AIM OF THE TASK: Rewrite the items between the lines holding "Click the pin" and "pyautogui.click(x=257, y=318)", inclusive, keeping each request and increasing every coordinate in the answers by 100. Give only those items.

RECORDS PROVIDED:
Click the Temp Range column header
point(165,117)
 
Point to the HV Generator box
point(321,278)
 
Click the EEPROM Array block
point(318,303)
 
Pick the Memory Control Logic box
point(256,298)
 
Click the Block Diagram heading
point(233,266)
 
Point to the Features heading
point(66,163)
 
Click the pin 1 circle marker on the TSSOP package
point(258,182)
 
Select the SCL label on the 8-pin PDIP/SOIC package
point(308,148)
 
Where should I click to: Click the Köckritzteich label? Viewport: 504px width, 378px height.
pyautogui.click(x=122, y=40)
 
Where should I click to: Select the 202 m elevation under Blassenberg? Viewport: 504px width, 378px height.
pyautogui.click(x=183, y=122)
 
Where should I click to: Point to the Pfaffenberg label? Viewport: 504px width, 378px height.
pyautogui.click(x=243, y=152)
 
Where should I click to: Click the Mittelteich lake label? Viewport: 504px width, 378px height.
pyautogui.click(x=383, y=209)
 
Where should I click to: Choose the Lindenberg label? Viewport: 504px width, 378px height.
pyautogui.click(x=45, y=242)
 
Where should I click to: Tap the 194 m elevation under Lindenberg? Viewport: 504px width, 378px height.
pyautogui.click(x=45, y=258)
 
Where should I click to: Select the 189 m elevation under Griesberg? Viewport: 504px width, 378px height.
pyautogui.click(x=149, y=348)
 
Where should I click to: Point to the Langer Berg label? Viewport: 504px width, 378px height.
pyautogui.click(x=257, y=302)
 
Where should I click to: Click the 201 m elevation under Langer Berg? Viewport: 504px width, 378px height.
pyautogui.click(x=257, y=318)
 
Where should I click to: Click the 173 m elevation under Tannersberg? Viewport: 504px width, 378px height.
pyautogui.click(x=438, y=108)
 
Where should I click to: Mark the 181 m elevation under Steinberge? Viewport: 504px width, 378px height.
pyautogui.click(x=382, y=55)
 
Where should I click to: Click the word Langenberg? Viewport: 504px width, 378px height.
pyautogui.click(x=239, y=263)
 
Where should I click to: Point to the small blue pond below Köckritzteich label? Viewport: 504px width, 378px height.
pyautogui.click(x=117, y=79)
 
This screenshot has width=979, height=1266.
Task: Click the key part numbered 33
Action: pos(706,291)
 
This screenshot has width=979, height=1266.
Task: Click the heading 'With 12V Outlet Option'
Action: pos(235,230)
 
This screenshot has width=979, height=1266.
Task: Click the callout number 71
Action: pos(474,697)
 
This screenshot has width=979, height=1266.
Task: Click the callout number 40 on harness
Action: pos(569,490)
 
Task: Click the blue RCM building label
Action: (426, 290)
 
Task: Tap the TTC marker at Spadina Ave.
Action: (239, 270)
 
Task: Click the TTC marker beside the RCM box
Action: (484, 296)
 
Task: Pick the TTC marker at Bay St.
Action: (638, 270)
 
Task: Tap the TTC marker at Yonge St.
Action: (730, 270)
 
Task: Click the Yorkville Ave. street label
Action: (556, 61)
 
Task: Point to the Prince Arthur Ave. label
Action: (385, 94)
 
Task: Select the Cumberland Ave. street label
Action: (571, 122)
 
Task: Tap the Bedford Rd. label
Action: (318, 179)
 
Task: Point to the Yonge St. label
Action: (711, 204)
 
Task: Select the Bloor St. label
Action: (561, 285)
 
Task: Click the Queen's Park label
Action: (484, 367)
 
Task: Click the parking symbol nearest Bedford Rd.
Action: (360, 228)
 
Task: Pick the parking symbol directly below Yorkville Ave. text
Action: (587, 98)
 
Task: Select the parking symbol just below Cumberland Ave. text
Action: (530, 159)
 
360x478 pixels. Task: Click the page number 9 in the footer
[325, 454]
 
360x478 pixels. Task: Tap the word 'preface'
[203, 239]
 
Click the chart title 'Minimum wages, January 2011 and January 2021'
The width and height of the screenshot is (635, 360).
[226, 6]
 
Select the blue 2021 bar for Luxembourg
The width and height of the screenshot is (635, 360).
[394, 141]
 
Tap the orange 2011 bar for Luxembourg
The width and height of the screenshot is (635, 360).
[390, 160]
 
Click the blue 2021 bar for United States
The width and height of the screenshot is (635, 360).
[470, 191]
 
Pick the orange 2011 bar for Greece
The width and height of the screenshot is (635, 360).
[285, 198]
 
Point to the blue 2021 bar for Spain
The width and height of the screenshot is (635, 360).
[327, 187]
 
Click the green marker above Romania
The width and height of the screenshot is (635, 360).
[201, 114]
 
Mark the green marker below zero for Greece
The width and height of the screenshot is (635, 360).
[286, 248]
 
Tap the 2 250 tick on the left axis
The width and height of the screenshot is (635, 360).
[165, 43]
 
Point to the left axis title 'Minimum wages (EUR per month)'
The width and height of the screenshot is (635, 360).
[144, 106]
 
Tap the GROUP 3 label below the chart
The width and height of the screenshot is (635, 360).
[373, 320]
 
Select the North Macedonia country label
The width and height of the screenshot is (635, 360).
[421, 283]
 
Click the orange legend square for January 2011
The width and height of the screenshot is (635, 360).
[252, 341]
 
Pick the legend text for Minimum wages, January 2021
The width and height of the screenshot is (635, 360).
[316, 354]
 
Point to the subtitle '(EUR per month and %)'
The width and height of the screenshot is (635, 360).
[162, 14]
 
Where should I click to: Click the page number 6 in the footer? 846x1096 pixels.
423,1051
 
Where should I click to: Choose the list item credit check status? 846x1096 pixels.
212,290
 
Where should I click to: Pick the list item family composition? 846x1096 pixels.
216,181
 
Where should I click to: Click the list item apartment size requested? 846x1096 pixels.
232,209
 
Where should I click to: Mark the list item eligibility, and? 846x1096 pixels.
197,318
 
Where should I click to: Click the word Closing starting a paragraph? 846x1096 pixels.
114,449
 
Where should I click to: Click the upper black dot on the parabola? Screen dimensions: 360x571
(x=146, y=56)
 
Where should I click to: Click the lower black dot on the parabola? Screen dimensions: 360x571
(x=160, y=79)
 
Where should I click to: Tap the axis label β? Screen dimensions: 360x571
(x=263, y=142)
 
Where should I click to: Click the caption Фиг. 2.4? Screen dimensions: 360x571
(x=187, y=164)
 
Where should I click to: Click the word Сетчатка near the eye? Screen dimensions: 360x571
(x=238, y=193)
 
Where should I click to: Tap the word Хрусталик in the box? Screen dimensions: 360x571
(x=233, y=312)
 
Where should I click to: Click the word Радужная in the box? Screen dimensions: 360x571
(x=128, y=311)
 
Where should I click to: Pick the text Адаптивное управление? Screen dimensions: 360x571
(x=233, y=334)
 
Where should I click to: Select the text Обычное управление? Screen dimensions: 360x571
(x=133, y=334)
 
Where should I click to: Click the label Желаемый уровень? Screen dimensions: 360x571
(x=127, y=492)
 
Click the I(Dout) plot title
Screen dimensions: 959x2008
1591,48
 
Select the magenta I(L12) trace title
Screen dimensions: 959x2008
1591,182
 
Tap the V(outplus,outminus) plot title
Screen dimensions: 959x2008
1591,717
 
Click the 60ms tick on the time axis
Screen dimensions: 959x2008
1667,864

RIGHT ANSWER:
Click the pin 1 circle marker on the TSSOP package
point(358,282)
 
Select the SCL label on the 8-pin PDIP/SOIC package
point(408,248)
 
Where should I click to: Click the Köckritzteich label? Viewport: 504px width, 378px height.
pyautogui.click(x=222, y=140)
 
Where should I click to: Select the 202 m elevation under Blassenberg? Viewport: 504px width, 378px height.
pyautogui.click(x=283, y=222)
 
Where should I click to: Point to the Pfaffenberg label? Viewport: 504px width, 378px height.
pyautogui.click(x=343, y=252)
 
Where should I click to: Click the Mittelteich lake label? Viewport: 504px width, 378px height.
pyautogui.click(x=483, y=309)
 
Where should I click to: Choose the Lindenberg label? Viewport: 504px width, 378px height.
pyautogui.click(x=145, y=342)
 
Where should I click to: Tap the 194 m elevation under Lindenberg? Viewport: 504px width, 378px height.
pyautogui.click(x=145, y=358)
 
Where should I click to: Select the 189 m elevation under Griesberg? Viewport: 504px width, 378px height.
pyautogui.click(x=249, y=448)
 
Where should I click to: Point to the Langer Berg label? Viewport: 504px width, 378px height.
pyautogui.click(x=357, y=402)
 
Where should I click to: Click the 201 m elevation under Langer Berg? Viewport: 504px width, 378px height.
pyautogui.click(x=357, y=418)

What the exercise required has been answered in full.